Monday, March 29, 2010

Suffer the children (II)

In the 1970s, St. George's Anglican Cathedral in Kingston hired John Gallienne, as organist and master of choristers. Over the next fifteen years, he compiled one of the worst records of sexual abuse against children in the Canadian Anglican Church outside First Nations Residential Schools.

My family belonged to that cathedral. I left the cathedral in 1978 as a university student mainly because, without knowing the cause, I had grown aware that Gallienne's manipulations of choir parents had a corrosive effect, making the cathedral a place I no longer wanted to worship. I came back in 1990, shortly after the record of abuse came to light. For the next four years, my family and I lived our church lives inside a storm of recrimination.

As a result of this experience, I perceive sexual abuse as primarily an abuse of authority.
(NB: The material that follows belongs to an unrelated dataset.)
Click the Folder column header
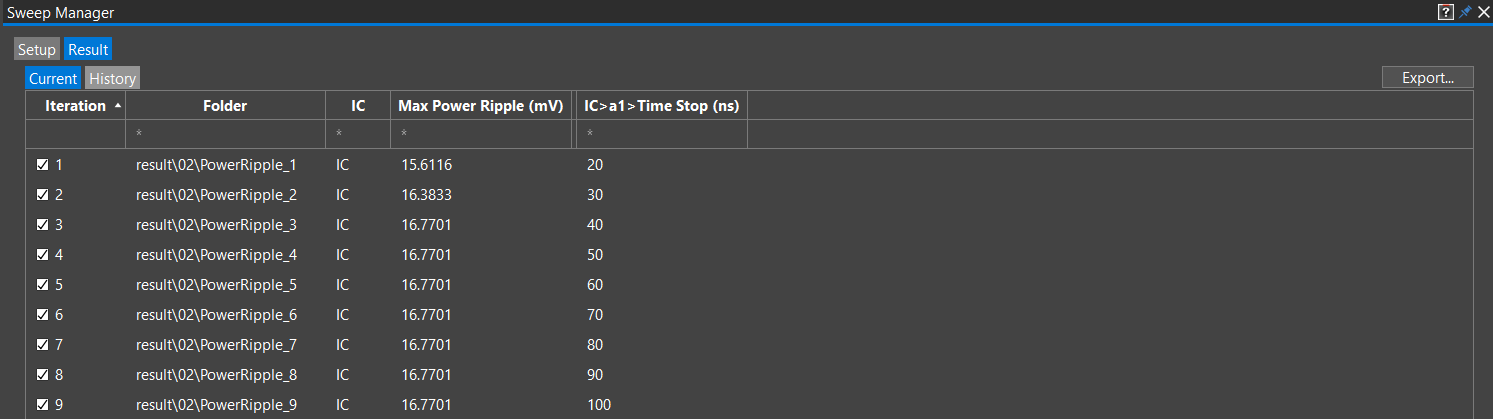The image size is (1493, 419). pyautogui.click(x=225, y=105)
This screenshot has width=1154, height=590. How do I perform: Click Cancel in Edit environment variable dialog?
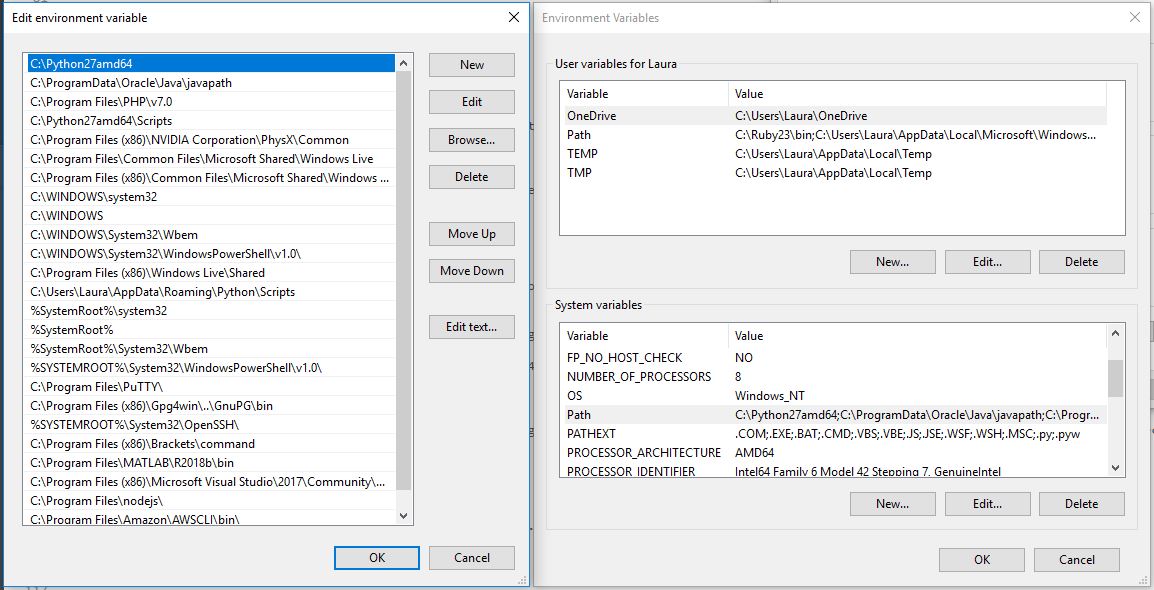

The abuse almost always comes from a trusted figure in the child's life, often from a trusted figure in the community at large. If we hope to reduce the incidence of child rape in our institutions, we have to address the difficult question of authority, and how it functions in our church institutions. 

This means arguments about the recent scandals in the Church of Rome that ascribe the crimes of some clergy to a failure to assert authority strike me as absurd. Once strict church oversight faltered with Vatican II, some clergy engaged in unauthorized experiments with liturgy and even doctrine. But does anyone believe that having missed an unorthodox prayer or homily, the church could do nothing about child abuse? Consider what Jesus said: the gospels leave no room for doubt about the importance of caring for children and cherishing their faith.

If the gospels call for us to cut off offending limbs and take out evil eyes, what should we expect the Creator to ask of us when the forms authority takes in our churches shows itself so ripe for abuse? At the very least, I suggest we need to look hard at the way the structures of our churches work, at the people we trust and expect our children to trust.